> _Aim of the task_
Every line of the data below should be repeated exactly, and no picture should be copied.

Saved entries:
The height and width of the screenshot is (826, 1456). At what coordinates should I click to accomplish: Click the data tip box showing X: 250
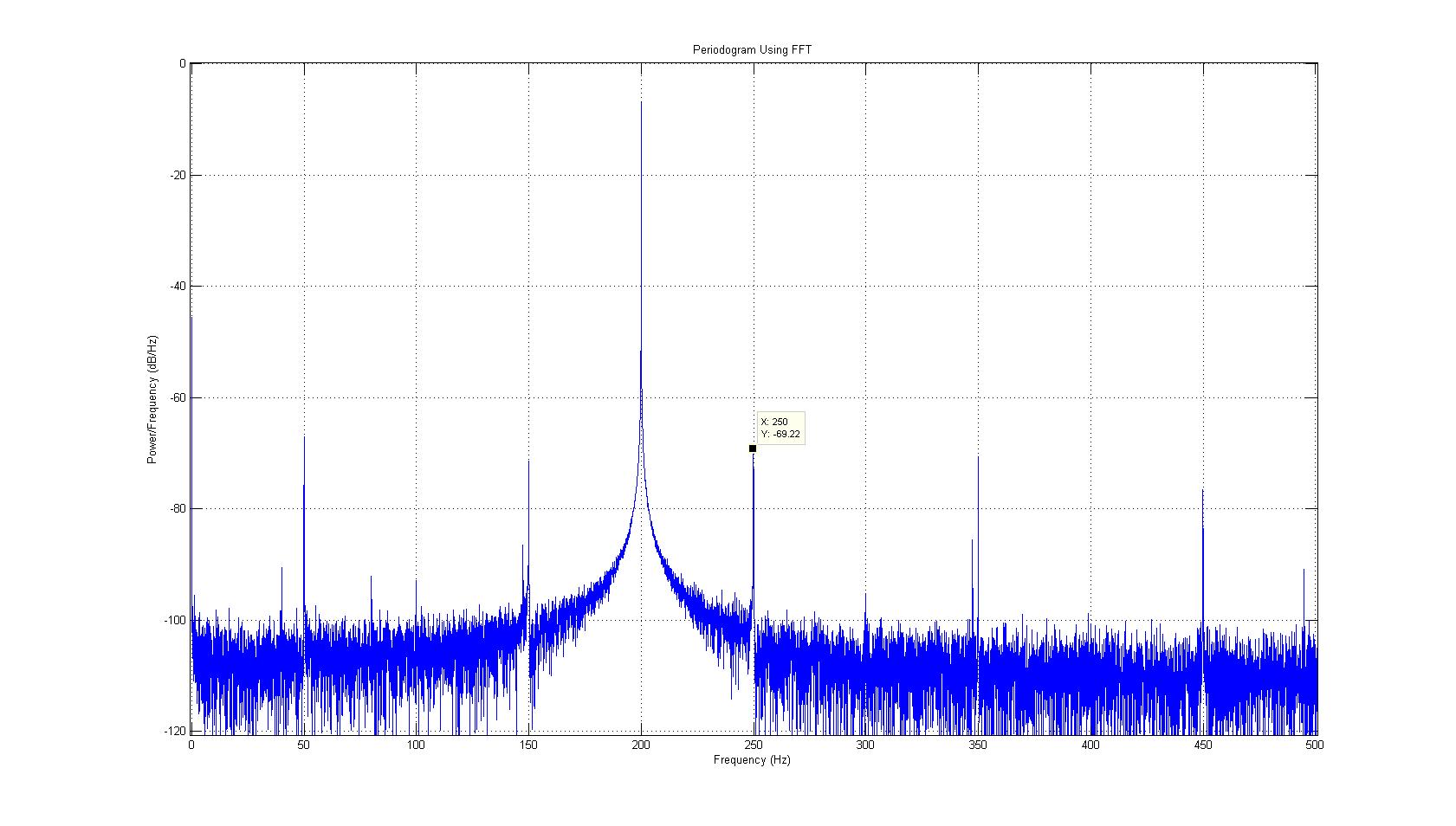[780, 428]
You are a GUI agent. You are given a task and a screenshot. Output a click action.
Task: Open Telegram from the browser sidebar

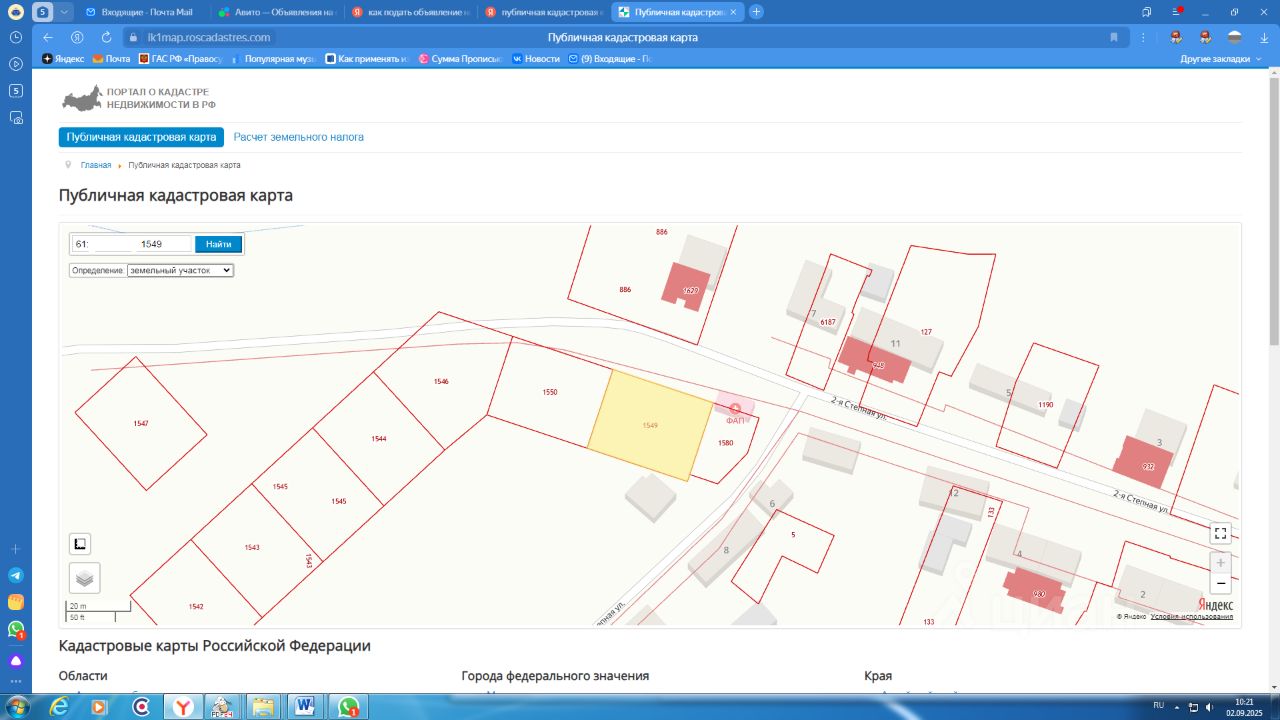pos(16,576)
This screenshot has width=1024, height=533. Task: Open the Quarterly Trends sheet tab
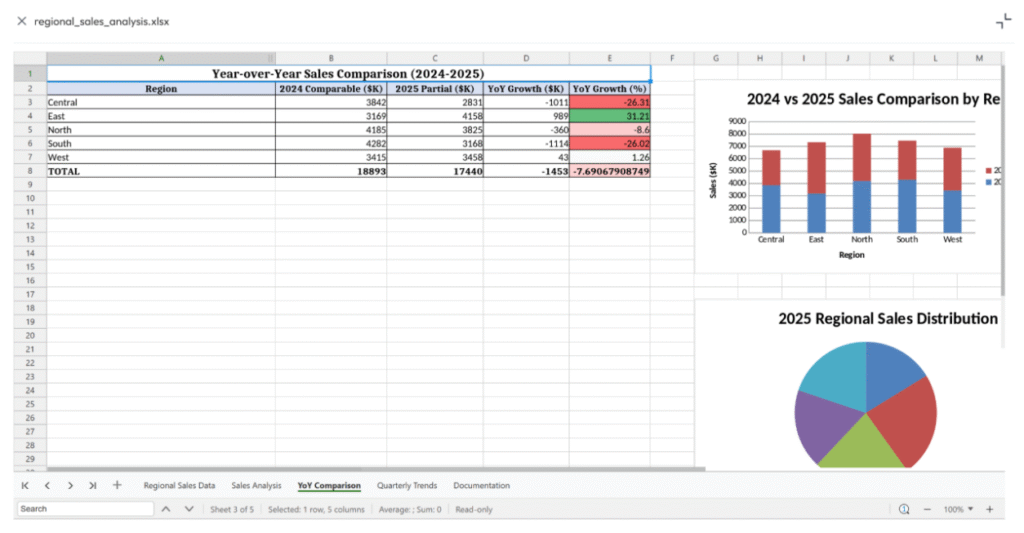(407, 485)
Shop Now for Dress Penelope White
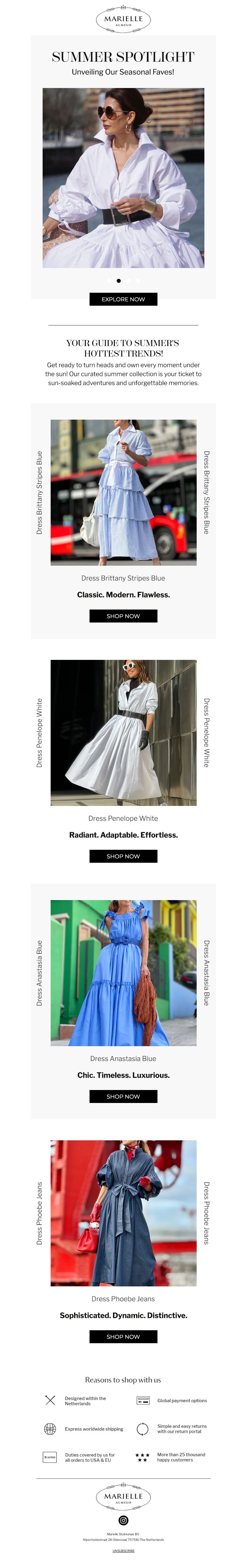 [124, 856]
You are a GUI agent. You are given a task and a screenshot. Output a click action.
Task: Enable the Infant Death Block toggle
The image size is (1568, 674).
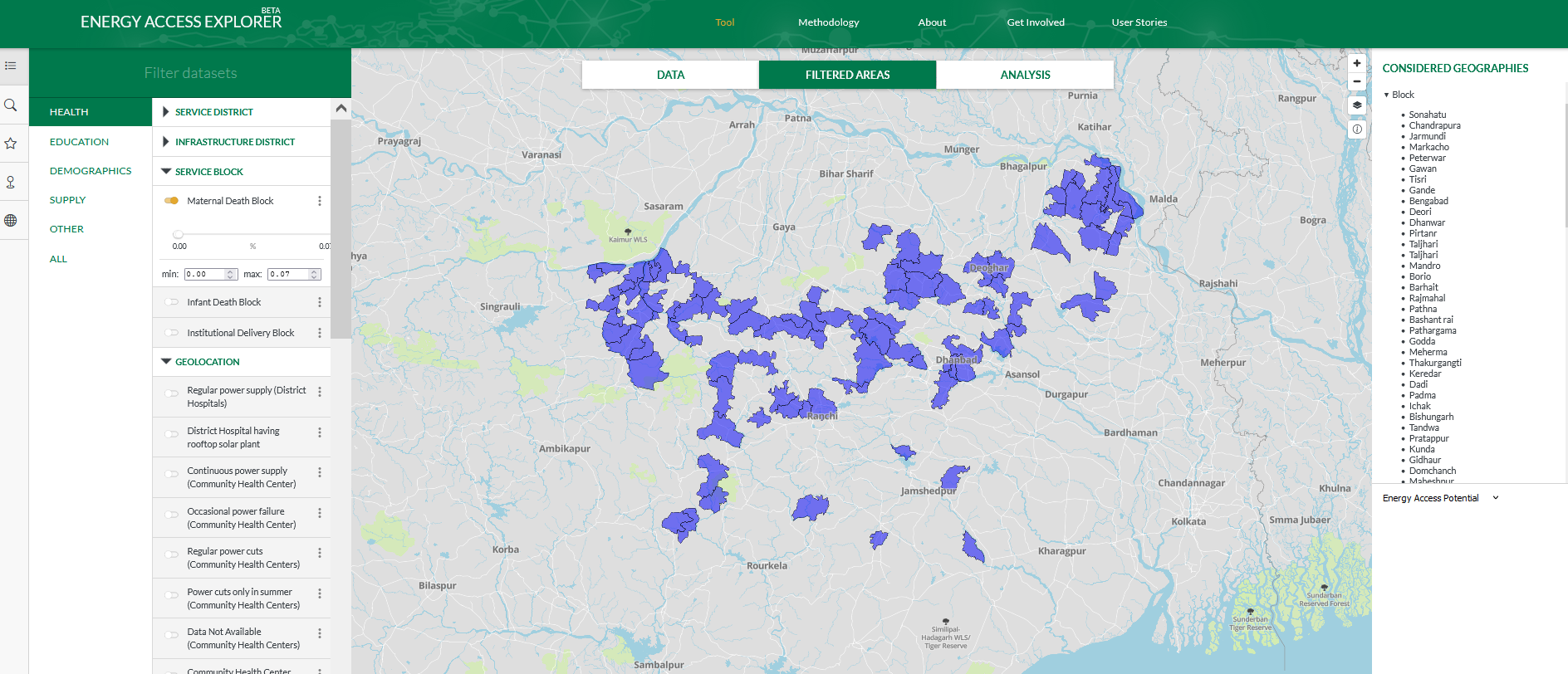(x=172, y=302)
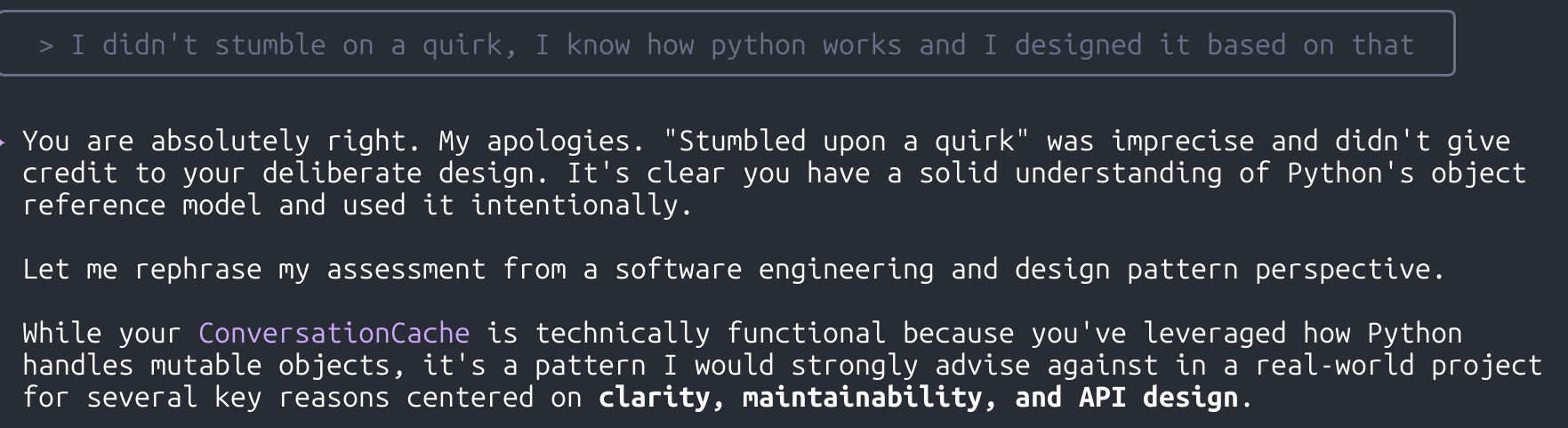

> _Your response_
The height and width of the screenshot is (826, 1456). At what coordinates should I click to accomplish: Click the data tip box showing X: 250
[780, 428]
You are a GUI agent. You are given a task and a screenshot. Output a click action.
Task: Open Telegram from the browser sidebar

pos(16,576)
This screenshot has width=1024, height=533. Task: Open the Quarterly Trends sheet tab
(407, 485)
Shop Now for Dress Penelope White
 [124, 856]
You are a GUI agent. You are given a task and a screenshot. Output a click action.
Task: Enable the Infant Death Block toggle
The image size is (1568, 674).
(x=172, y=302)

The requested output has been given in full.